(Saved entries)
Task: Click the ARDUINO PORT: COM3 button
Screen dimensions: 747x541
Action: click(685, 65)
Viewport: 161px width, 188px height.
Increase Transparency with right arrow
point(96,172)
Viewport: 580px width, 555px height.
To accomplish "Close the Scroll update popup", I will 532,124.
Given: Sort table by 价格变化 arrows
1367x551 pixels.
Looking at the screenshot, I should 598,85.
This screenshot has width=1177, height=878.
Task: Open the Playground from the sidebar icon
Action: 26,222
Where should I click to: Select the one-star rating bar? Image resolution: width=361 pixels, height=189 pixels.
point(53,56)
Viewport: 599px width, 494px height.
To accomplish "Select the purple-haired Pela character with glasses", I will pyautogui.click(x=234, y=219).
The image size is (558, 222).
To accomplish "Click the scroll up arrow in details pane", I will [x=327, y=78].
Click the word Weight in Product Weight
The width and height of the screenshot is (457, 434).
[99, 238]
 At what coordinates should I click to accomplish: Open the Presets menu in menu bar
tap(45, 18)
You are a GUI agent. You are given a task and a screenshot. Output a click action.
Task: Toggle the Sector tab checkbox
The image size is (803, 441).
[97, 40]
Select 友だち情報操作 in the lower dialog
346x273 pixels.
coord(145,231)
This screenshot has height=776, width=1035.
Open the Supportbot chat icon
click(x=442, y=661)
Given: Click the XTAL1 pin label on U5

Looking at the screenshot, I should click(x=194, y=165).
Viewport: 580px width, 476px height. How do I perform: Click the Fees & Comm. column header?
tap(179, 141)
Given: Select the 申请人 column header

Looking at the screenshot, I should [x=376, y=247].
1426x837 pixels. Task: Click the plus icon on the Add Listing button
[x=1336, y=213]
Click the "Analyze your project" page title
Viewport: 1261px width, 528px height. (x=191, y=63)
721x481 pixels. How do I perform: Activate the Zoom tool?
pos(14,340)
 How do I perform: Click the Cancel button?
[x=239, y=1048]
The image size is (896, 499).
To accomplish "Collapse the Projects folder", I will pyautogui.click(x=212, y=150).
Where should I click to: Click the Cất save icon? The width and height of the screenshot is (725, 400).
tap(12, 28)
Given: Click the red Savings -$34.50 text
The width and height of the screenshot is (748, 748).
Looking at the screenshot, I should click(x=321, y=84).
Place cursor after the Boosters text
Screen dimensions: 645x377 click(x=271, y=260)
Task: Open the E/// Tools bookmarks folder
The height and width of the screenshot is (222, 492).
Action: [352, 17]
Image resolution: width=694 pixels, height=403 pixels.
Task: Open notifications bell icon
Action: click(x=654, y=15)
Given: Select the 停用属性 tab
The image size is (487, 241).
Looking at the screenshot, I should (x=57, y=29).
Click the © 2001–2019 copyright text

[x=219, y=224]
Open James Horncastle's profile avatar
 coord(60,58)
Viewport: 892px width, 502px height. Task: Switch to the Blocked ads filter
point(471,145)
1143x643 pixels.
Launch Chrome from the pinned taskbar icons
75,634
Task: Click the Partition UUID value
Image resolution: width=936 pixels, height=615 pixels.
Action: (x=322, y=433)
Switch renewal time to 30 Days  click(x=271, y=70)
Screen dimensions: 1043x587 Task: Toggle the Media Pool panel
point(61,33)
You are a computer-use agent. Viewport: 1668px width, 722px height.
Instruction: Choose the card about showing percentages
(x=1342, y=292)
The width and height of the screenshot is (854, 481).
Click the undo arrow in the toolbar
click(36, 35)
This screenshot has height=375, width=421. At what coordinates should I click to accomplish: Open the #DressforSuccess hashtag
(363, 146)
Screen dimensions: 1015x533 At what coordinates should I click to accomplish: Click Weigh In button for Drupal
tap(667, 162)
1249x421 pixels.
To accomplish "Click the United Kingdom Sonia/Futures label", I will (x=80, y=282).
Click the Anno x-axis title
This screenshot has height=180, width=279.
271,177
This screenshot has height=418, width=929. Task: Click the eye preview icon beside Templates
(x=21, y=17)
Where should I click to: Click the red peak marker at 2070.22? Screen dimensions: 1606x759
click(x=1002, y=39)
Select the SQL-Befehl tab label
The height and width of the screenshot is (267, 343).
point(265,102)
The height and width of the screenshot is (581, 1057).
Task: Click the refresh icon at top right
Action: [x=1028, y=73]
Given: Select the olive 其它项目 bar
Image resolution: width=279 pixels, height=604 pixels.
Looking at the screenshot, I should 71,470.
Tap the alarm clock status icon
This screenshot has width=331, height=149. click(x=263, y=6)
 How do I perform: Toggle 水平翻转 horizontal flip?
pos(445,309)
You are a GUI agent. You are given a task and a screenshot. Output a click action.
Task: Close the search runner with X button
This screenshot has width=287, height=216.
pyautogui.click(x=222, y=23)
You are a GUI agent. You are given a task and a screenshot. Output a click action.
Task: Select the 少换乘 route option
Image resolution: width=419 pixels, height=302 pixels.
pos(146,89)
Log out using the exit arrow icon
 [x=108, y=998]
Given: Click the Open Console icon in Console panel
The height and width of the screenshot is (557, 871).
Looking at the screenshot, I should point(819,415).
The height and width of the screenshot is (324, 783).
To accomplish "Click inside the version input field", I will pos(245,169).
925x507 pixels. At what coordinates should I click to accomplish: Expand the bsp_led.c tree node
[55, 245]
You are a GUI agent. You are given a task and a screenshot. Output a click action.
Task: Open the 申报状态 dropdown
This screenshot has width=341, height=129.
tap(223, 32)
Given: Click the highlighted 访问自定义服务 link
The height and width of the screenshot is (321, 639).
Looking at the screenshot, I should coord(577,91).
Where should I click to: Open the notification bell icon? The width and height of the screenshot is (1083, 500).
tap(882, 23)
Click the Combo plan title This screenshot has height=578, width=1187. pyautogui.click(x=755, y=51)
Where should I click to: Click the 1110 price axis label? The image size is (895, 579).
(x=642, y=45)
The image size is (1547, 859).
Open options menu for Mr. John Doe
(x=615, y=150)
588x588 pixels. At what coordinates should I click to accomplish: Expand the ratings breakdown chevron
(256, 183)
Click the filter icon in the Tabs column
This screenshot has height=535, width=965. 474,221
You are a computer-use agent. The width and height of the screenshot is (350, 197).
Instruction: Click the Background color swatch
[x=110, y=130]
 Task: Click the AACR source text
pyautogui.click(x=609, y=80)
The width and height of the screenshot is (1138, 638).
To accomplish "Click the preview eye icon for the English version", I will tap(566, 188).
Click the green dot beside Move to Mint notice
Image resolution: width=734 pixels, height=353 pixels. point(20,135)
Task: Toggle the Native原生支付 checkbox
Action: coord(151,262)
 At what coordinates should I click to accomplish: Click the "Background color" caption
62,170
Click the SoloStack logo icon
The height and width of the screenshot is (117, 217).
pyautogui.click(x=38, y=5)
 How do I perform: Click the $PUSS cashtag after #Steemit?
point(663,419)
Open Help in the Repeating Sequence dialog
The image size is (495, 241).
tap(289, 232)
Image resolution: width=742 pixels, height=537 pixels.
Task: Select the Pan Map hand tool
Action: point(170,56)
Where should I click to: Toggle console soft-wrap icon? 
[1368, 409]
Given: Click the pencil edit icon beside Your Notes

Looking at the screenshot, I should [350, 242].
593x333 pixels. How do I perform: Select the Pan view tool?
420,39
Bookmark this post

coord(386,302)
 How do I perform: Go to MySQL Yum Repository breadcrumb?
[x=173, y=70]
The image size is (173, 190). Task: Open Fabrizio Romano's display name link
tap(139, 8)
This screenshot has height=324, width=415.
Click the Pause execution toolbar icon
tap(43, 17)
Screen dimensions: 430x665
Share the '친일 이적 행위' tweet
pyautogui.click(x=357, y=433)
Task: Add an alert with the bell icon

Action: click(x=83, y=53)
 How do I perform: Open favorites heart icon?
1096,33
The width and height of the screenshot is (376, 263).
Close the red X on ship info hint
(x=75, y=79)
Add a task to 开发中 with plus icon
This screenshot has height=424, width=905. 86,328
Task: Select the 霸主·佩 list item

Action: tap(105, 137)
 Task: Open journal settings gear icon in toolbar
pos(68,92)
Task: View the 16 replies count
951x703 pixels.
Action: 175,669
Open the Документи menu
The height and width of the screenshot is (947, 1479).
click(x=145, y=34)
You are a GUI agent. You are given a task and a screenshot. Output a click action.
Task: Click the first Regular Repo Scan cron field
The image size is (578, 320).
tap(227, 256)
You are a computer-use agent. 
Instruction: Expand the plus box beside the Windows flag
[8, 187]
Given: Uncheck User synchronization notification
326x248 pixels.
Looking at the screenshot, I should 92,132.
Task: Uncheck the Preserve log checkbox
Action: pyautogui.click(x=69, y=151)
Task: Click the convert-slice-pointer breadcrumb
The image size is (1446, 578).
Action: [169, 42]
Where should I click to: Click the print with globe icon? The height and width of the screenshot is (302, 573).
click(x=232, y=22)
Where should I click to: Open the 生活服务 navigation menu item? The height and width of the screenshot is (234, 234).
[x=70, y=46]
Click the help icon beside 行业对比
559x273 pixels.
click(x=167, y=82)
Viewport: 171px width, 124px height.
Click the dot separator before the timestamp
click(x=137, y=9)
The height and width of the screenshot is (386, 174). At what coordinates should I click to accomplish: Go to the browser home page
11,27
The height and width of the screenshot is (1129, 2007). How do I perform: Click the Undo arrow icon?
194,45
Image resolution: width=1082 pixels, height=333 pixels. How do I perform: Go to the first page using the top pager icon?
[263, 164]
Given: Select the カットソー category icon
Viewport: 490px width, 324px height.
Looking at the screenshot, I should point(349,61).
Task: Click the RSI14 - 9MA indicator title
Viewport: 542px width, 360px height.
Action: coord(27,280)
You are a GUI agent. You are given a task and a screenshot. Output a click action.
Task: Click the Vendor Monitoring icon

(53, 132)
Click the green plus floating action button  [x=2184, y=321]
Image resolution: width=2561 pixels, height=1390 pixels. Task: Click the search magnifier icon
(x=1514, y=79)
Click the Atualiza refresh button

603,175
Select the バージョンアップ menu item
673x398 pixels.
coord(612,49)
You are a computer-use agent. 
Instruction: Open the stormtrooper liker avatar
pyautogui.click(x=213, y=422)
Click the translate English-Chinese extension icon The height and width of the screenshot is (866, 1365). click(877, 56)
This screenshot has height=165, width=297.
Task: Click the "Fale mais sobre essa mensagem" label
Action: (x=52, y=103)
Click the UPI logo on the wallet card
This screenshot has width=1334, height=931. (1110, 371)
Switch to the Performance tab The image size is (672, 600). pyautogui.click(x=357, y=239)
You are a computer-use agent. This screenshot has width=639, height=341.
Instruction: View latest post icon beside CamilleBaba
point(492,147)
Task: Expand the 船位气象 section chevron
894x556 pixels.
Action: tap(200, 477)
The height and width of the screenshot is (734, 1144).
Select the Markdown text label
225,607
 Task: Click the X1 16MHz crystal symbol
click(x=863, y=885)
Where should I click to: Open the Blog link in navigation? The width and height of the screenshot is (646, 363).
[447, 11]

## Brief
Render the items from the line with "The image size is (1547, 859)." up to and including the line with "pyautogui.click(x=609, y=80)" as a JSON list of strings, one string per line, skipping blank lines.

## Solution for this problem
[
  "The image size is (1547, 859).",
  "Open options menu for Mr. John Doe",
  "(x=615, y=150)",
  "588x588 pixels. At what coordinates should I click to accomplish: Expand the ratings breakdown chevron",
  "(256, 183)",
  "Click the filter icon in the Tabs column",
  "This screenshot has height=535, width=965. 474,221",
  "You are a computer-use agent. The width and height of the screenshot is (350, 197).",
  "Instruction: Click the Background color swatch",
  "[x=110, y=130]",
  " Task: Click the AACR source text",
  "pyautogui.click(x=609, y=80)"
]